* _BRIEF_: Arrange the items below as a numbered list, leaving out any blank lines.

* _ENTRIES SHOWN_:
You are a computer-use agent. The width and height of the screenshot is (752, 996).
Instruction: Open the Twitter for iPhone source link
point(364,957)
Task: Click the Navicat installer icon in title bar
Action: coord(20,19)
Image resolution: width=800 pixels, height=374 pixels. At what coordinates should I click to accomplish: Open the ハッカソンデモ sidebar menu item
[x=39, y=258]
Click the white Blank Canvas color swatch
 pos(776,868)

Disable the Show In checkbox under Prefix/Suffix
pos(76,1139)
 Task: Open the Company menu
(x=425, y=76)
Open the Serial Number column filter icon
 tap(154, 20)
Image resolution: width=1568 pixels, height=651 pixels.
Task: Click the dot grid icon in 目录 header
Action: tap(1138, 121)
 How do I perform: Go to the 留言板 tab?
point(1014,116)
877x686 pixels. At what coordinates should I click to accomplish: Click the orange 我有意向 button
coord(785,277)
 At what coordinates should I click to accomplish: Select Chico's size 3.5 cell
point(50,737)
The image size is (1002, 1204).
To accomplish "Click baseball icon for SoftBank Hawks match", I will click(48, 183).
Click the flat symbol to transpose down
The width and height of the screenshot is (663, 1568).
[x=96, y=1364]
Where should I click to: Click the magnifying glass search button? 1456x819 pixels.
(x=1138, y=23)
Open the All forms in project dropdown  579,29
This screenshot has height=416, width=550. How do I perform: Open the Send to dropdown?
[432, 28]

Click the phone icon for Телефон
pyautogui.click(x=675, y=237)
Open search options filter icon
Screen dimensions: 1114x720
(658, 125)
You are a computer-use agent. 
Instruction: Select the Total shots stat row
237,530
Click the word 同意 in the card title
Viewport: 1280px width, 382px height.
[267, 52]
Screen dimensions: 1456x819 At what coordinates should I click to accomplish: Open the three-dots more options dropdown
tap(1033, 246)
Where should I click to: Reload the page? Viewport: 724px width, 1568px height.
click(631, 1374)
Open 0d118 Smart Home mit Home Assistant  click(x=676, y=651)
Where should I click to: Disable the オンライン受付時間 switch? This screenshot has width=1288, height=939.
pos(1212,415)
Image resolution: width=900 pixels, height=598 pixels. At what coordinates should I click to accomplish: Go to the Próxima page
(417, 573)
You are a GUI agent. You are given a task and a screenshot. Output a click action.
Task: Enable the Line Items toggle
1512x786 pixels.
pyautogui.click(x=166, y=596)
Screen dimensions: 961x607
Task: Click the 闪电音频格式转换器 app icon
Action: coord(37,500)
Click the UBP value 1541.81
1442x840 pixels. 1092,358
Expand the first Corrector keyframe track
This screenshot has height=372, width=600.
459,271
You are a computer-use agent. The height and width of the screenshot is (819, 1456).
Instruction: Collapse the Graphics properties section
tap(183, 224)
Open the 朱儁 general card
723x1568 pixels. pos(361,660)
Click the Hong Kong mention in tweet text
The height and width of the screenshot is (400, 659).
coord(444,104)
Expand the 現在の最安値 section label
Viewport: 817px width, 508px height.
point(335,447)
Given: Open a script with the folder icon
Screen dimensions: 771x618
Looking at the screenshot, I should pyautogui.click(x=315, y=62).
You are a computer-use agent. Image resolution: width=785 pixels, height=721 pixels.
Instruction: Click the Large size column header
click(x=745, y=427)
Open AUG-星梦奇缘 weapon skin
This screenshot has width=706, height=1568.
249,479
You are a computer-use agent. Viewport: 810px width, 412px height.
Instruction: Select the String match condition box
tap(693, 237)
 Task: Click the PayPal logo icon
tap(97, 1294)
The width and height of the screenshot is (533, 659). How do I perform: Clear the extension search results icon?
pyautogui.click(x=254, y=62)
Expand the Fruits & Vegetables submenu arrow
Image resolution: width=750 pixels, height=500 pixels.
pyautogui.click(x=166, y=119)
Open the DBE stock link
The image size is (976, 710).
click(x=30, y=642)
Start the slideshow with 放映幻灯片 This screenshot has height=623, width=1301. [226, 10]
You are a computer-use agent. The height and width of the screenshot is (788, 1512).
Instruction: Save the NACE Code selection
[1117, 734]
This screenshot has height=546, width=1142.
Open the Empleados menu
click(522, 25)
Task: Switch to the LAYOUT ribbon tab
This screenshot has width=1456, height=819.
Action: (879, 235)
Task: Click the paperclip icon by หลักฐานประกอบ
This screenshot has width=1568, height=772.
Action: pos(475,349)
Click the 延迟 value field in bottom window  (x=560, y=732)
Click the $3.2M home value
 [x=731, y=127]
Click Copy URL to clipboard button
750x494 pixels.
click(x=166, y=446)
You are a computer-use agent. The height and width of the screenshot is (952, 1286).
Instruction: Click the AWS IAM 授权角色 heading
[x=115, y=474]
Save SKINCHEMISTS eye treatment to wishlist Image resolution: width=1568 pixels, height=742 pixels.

* _TASK RESPONSE_:
1. You are a computer-use agent. The width and height of the screenshot is (752, 996).
2. Instruction: Open the Twitter for iPhone source link
3. point(364,957)
4. Task: Click the Navicat installer icon in title bar
5. Action: coord(20,19)
6. Image resolution: width=800 pixels, height=374 pixels. At what coordinates should I click to accomplish: Open the ハッカソンデモ sidebar menu item
7. [x=39, y=258]
8. Click the white Blank Canvas color swatch
9.  pos(776,868)
10. Disable the Show In checkbox under Prefix/Suffix
11. pos(76,1139)
12.  Task: Open the Company menu
13. (x=425, y=76)
14. Open the Serial Number column filter icon
15.  tap(154, 20)
16. Image resolution: width=1568 pixels, height=651 pixels.
17. Task: Click the dot grid icon in 目录 header
18. Action: tap(1138, 121)
19.  How do I perform: Go to the 留言板 tab?
20. point(1014,116)
21. 877x686 pixels. At what coordinates should I click to accomplish: Click the orange 我有意向 button
22. coord(785,277)
23.  At what coordinates should I click to accomplish: Select Chico's size 3.5 cell
24. point(50,737)
25. The image size is (1002, 1204).
26. To accomplish "Click baseball icon for SoftBank Hawks match", I will click(48, 183).
27. Click the flat symbol to transpose down
28. The width and height of the screenshot is (663, 1568).
29. [x=96, y=1364]
30. Where should I click to: Click the magnifying glass search button? 1456x819 pixels.
31. (x=1138, y=23)
32. Open the All forms in project dropdown  579,29
33. This screenshot has height=416, width=550. How do I perform: Open the Send to dropdown?
34. [432, 28]
35. Click the phone icon for Телефон
36. pyautogui.click(x=675, y=237)
37. Open search options filter icon
38. Screen dimensions: 1114x720
39. (658, 125)
40. You are a computer-use agent. 
41. Instruction: Select the Total shots stat row
42. 237,530
43. Click the word 同意 in the card title
44. Viewport: 1280px width, 382px height.
45. [267, 52]
46. Screen dimensions: 1456x819 At what coordinates should I click to accomplish: Open the three-dots more options dropdown
47. tap(1033, 246)
48. Where should I click to: Reload the page? Viewport: 724px width, 1568px height.
49. click(631, 1374)
50. Open 0d118 Smart Home mit Home Assistant  click(x=676, y=651)
51. Where should I click to: Disable the オンライン受付時間 switch? This screenshot has width=1288, height=939.
52. pos(1212,415)
53. Image resolution: width=900 pixels, height=598 pixels. At what coordinates should I click to accomplish: Go to the Próxima page
54. (417, 573)
55. You are a GUI agent. You are given a task and a screenshot. Output a click action.
56. Task: Enable the Line Items toggle
57. 1512x786 pixels.
58. pyautogui.click(x=166, y=596)
59. Screen dimensions: 961x607
60. Task: Click the 闪电音频格式转换器 app icon
61. Action: coord(37,500)
62. Click the UBP value 1541.81
63. 1442x840 pixels. 1092,358
64. Expand the first Corrector keyframe track
65. This screenshot has height=372, width=600.
66. 459,271
67. You are a computer-use agent. The height and width of the screenshot is (819, 1456).
68. Instruction: Collapse the Graphics properties section
69. tap(183, 224)
70. Open the 朱儁 general card
71. 723x1568 pixels. pos(361,660)
72. Click the Hong Kong mention in tweet text
73. The height and width of the screenshot is (400, 659).
74. coord(444,104)
75. Expand the 現在の最安値 section label
76. Viewport: 817px width, 508px height.
77. point(335,447)
78. Given: Open a script with the folder icon
79. Screen dimensions: 771x618
80. Looking at the screenshot, I should pyautogui.click(x=315, y=62).
81. You are a computer-use agent. Image resolution: width=785 pixels, height=721 pixels.
82. Instruction: Click the Large size column header
83. click(x=745, y=427)
84. Open AUG-星梦奇缘 weapon skin
85. This screenshot has width=706, height=1568.
86. 249,479
87. You are a computer-use agent. Viewport: 810px width, 412px height.
88. Instruction: Select the String match condition box
89. tap(693, 237)
90.  Task: Click the PayPal logo icon
91. tap(97, 1294)
92. The width and height of the screenshot is (533, 659). How do I perform: Clear the extension search results icon?
93. pyautogui.click(x=254, y=62)
94. Expand the Fruits & Vegetables submenu arrow
95. Image resolution: width=750 pixels, height=500 pixels.
96. pyautogui.click(x=166, y=119)
97. Open the DBE stock link
98. The image size is (976, 710).
99. click(x=30, y=642)
100. Start the slideshow with 放映幻灯片 This screenshot has height=623, width=1301. [226, 10]
101. You are a computer-use agent. The height and width of the screenshot is (788, 1512).
102. Instruction: Save the NACE Code selection
103. [1117, 734]
104. This screenshot has height=546, width=1142.
105. Open the Empleados menu
106. click(522, 25)
107. Task: Switch to the LAYOUT ribbon tab
108. This screenshot has width=1456, height=819.
109. Action: (879, 235)
110. Task: Click the paperclip icon by หลักฐานประกอบ
111. This screenshot has width=1568, height=772.
112. Action: pos(475,349)
113. Click the 延迟 value field in bottom window  (x=560, y=732)
114. Click the $3.2M home value
115.  [x=731, y=127]
116. Click Copy URL to clipboard button
117. 750x494 pixels.
118. click(x=166, y=446)
119. You are a computer-use agent. The height and width of the screenshot is (952, 1286).
120. Instruction: Click the AWS IAM 授权角色 heading
121. [x=115, y=474]
122. Save SKINCHEMISTS eye treatment to wishlist Image resolution: width=1568 pixels, height=742 pixels.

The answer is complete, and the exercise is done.